KPMG boss tells how funds held in the Humber could equal the incentives given to inward investors

The economic benefits of a Humber freeport are eagerly awaited.(Image: Marketing Humber)

Business rates retained under the Humber’s freeport status could be as valuable as the £1 billion tax break package there to lure inward investment, it has been revealed.

The potentially huge economic war chest will be pooled by the four local authorities, and used to advance the region’s role in leading the race to Net Zero.

Lewis Atter, managing director of financial giant KPMG’s Infrastructure Strategy practice, has worked with ABP and other stakeholders to put forward the successful and class-leading bid.

He was part of the Humber Business Week opening event that focused on the potentially transformative development that has been secured this spring.

Mr Atter said: “The overall financial value of tax breaks up front for private investors and retained business rates downstream - they were very close to each other.
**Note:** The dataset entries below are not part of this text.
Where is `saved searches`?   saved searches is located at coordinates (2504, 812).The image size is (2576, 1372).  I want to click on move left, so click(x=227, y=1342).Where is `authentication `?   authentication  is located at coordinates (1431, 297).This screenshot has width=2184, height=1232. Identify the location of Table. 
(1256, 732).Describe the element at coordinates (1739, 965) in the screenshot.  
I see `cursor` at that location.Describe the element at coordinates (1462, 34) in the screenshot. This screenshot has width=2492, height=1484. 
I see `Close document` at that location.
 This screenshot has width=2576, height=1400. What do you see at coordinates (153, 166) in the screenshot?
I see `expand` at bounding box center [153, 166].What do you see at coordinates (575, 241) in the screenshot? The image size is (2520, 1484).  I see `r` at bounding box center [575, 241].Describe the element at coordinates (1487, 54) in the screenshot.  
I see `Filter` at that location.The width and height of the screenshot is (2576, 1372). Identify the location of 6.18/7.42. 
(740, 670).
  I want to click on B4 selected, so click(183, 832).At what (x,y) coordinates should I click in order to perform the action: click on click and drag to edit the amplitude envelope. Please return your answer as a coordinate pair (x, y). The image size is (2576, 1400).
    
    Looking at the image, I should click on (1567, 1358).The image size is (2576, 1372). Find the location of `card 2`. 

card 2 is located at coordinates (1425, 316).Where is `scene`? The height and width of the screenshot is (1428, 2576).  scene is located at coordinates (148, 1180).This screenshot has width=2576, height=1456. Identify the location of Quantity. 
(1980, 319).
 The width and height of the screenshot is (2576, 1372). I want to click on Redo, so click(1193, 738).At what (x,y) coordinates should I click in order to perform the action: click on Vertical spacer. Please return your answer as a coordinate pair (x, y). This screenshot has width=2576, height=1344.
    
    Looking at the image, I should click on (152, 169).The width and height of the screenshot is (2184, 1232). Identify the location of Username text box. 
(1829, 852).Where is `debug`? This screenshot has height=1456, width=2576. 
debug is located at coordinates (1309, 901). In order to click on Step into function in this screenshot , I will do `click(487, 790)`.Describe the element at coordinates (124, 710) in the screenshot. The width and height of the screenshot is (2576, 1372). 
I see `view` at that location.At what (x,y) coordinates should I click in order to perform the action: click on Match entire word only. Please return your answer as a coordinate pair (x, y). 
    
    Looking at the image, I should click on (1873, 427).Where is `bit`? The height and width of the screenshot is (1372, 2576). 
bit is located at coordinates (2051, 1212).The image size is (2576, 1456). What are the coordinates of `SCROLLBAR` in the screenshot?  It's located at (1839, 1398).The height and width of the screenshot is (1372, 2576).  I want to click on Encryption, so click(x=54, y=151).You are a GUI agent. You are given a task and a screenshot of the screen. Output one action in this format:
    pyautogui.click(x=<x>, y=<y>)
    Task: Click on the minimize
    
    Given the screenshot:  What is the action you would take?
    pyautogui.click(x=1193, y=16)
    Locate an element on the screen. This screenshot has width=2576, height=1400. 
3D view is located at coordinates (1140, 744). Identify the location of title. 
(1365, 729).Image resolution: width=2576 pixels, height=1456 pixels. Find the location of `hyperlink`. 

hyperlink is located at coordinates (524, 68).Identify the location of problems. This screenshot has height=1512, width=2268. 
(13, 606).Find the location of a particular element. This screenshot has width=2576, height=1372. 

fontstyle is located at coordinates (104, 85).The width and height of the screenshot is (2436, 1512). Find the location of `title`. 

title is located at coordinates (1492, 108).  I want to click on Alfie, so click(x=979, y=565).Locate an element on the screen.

The overall difference we can make with how we spend the money could double up what we get from the individual tax sites.

“The operating model is the real opportunity; we start in a very good place really early on.”

Humber’s plan focuses on specific sites to develop, an approach government was “very supportive of,” Mr Atter said - allowing a phased roll-out, potentially from this autumn.

“These are industrial strength enterprise zones, materially greater and more attractive to manufacturing than the enterprise zones of 2012 to 2016 - it is not surprising they have been restrained,” he said of the allocations.